*Supplied material*:
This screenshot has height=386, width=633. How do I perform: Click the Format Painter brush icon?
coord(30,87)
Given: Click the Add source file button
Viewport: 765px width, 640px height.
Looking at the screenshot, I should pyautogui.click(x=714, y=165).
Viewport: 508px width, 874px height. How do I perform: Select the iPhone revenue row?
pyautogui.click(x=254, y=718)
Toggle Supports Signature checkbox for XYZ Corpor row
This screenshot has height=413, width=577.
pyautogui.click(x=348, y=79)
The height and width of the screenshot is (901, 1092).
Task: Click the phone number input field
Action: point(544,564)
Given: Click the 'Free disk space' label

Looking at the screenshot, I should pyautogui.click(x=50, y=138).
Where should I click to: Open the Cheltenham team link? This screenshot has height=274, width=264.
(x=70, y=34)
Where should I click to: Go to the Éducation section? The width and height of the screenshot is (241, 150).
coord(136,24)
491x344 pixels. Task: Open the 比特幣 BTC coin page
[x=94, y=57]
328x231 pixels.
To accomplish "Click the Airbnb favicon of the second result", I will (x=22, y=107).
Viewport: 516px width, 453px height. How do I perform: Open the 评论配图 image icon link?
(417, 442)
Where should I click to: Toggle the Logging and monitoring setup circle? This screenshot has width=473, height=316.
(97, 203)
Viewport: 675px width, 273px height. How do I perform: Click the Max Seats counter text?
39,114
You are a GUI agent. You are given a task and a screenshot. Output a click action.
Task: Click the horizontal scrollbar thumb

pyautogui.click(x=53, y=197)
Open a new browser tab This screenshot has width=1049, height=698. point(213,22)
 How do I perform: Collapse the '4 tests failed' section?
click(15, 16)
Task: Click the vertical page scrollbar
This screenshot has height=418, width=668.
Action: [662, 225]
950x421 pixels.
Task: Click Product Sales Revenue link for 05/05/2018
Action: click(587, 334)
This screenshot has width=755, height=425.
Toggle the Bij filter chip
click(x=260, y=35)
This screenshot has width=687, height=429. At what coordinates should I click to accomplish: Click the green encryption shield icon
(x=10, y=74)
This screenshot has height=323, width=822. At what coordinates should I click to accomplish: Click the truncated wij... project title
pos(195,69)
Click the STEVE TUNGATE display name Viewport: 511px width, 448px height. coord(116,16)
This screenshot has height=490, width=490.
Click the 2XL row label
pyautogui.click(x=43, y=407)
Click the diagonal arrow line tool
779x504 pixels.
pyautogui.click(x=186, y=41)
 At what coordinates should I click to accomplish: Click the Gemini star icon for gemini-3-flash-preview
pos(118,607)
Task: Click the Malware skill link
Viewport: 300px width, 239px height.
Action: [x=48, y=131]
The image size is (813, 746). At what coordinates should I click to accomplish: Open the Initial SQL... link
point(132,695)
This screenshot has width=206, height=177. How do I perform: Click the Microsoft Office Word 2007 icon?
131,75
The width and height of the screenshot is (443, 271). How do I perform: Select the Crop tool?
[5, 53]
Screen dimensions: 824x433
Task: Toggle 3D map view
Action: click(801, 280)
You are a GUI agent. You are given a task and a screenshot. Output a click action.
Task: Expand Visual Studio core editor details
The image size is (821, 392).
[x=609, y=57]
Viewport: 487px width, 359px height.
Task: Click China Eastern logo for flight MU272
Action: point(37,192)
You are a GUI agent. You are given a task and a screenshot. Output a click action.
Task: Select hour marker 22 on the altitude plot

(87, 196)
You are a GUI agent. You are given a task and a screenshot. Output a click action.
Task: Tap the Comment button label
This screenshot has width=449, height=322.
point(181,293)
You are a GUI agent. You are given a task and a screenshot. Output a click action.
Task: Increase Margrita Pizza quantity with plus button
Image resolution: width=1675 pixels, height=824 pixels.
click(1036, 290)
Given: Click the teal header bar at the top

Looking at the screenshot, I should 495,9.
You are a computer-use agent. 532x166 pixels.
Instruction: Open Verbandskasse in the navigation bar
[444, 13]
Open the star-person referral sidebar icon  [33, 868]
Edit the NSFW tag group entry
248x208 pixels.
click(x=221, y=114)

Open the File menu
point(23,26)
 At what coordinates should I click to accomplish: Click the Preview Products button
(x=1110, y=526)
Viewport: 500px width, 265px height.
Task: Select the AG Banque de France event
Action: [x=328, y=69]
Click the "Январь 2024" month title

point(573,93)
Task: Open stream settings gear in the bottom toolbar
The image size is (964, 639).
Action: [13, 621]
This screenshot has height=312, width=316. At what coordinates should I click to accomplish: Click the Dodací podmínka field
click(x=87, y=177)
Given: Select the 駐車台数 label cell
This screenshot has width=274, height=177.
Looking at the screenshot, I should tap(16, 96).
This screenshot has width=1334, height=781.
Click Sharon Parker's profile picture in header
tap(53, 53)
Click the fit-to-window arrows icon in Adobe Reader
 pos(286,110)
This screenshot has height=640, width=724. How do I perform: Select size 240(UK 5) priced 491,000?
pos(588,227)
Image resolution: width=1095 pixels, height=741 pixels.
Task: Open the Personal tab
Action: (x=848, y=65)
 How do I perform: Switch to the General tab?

*Exercise*: Starting with the first line of the records, repeat every line up to and including the one containing "Toggle Supports Signature", and nothing else.

*Your solution*:
This screenshot has height=386, width=633. How do I perform: Click the Format Painter brush icon?
coord(30,87)
Given: Click the Add source file button
Viewport: 765px width, 640px height.
Looking at the screenshot, I should pyautogui.click(x=714, y=165).
Viewport: 508px width, 874px height. How do I perform: Select the iPhone revenue row?
pyautogui.click(x=254, y=718)
Toggle Supports Signature checkbox for XYZ Corpor row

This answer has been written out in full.